Monday, May 13, 2024

Preg Checking

Spring isn't your usual time to preg check cattle. But if you know of a guy who is capable of it, why not. Once the big rush of calving is over, you always have a few stragglers that make you wonder if they are pregnant or not. This being the case for Randy and Sheila Burggraff, and knowing that Fr. Zane Pekron was in the neighborhood, they set up a mid spring preg checking party. 

There was 17 girls who hadn't calved that needed checking. 

So they called in Fr. Zane and newly minted Dcn. Lee Noel. 

Zane's no stranger to the rear-end of a cow. If I have my facts straight, he started leaning the trade as a young lad from his grandpa. As the years went by, he'd pick the brains of the local vets who'd come to check their herd and they would let him arm a cow or two and give him pointers. Lately, he's even attend some clinics that are geared to teach ranchers some of the tricks of the trade. Needless to say, he's a sought out commodity to his Catholic Cowboy parishioners. 

Having the right set up is key to a smooth operation. 

Randy and Sheila, along with other members of their family, ranch off of Oak Creek, northeast of Aladdin, WY. They first met Fr. Zane when he was associate pastor in Belle Fourche, SD, which is their closest parish. After learning of his preg checking abilities, this has been an annual event for the past several years. 

Preg checking is not for the faint of heart. A brave soul reaches up the rectum of a cow to be able to palpate their uterus to determine if they are pregnant or not. 

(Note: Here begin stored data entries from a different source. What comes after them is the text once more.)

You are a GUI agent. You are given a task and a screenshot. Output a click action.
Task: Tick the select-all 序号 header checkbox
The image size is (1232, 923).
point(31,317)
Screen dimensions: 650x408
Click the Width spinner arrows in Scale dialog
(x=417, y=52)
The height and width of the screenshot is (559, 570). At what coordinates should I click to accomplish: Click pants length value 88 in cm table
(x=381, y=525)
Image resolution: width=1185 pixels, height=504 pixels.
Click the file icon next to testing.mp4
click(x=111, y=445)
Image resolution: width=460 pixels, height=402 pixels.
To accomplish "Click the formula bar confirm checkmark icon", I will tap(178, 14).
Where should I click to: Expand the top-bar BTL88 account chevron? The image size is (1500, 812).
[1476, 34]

There are four basic features that will determine whether a cow is pregnant: You can feel the actual calf; you can feel the cotyledons attached to the uterus; you can feel the artery pulsating, which is feeding the calf; and, if its very young, you can feel the small fetus slip by your fingers within the uterus wall.

Zane is also a good teacher. Little Ezra is a ranchher at heart. 

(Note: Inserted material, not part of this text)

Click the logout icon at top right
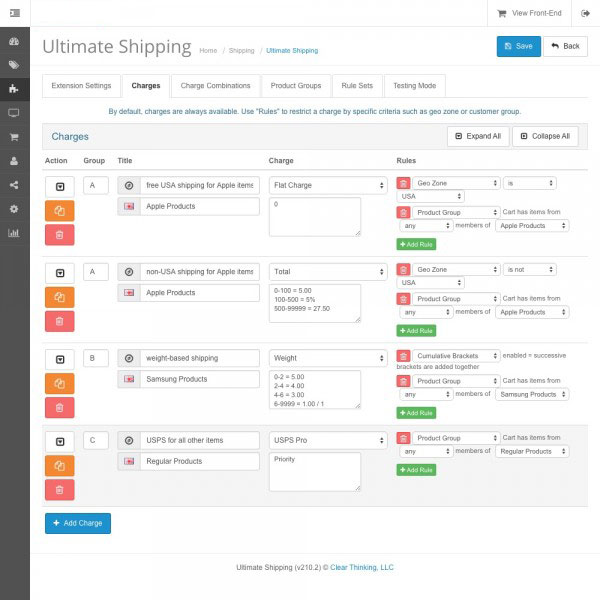This screenshot has height=600, width=600. [586, 13]
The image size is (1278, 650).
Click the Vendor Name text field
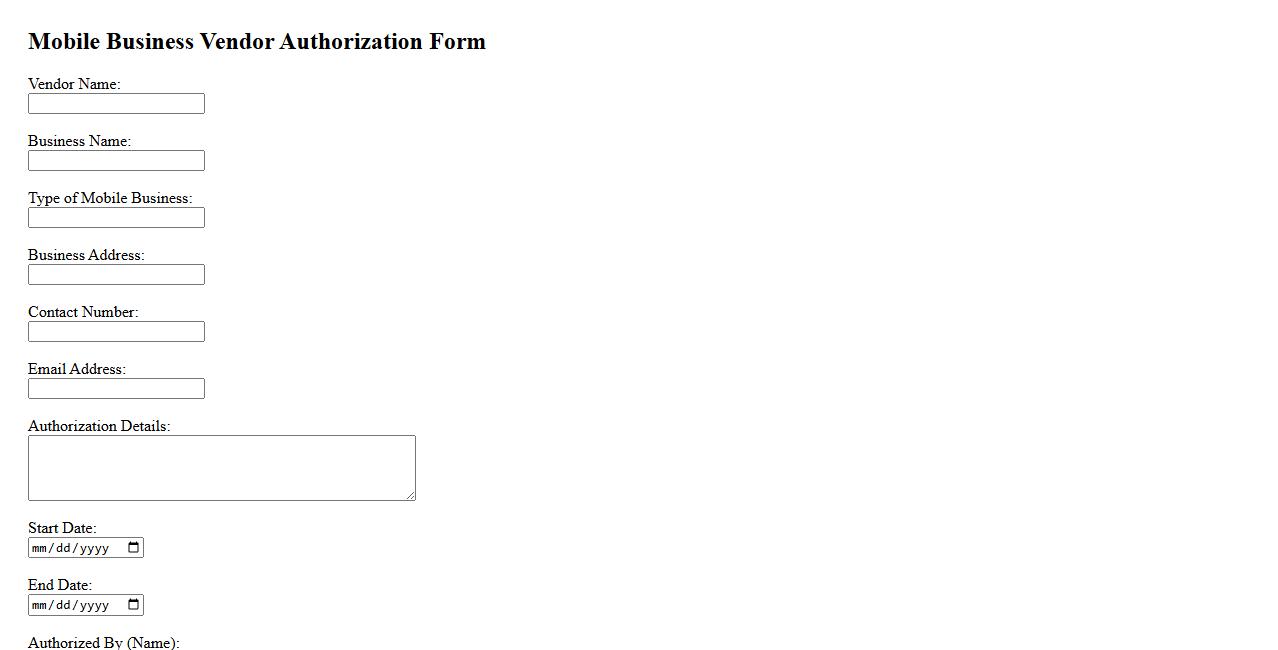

Not being her first rodeo, she knows what to look for.

Meanwhile, Dcn. Lee keeps the other cows from sneaking down the chute. 

Fr. Zane even got him gloved up to take a feel. 

In the end, the verdict was 12 bred, 5 open. 

Just ranching.

Fun time. I'm always game to see beautiful country and learn a trick or two. I played it safe with my clerics and was able to just be the ranch photographer. I'm a big fan of priests’ healthy extracurricular activities. Palpating cattle keeps Fr. Zane in the saddle of sonship. From here, he is not only able to help preg check his parishioners cattle, but he can also relate to them on a human level. Kind of like Jesus. Keep it up, pard. 

Mother of the Church

 Mary, Mother of the Church, pray for us!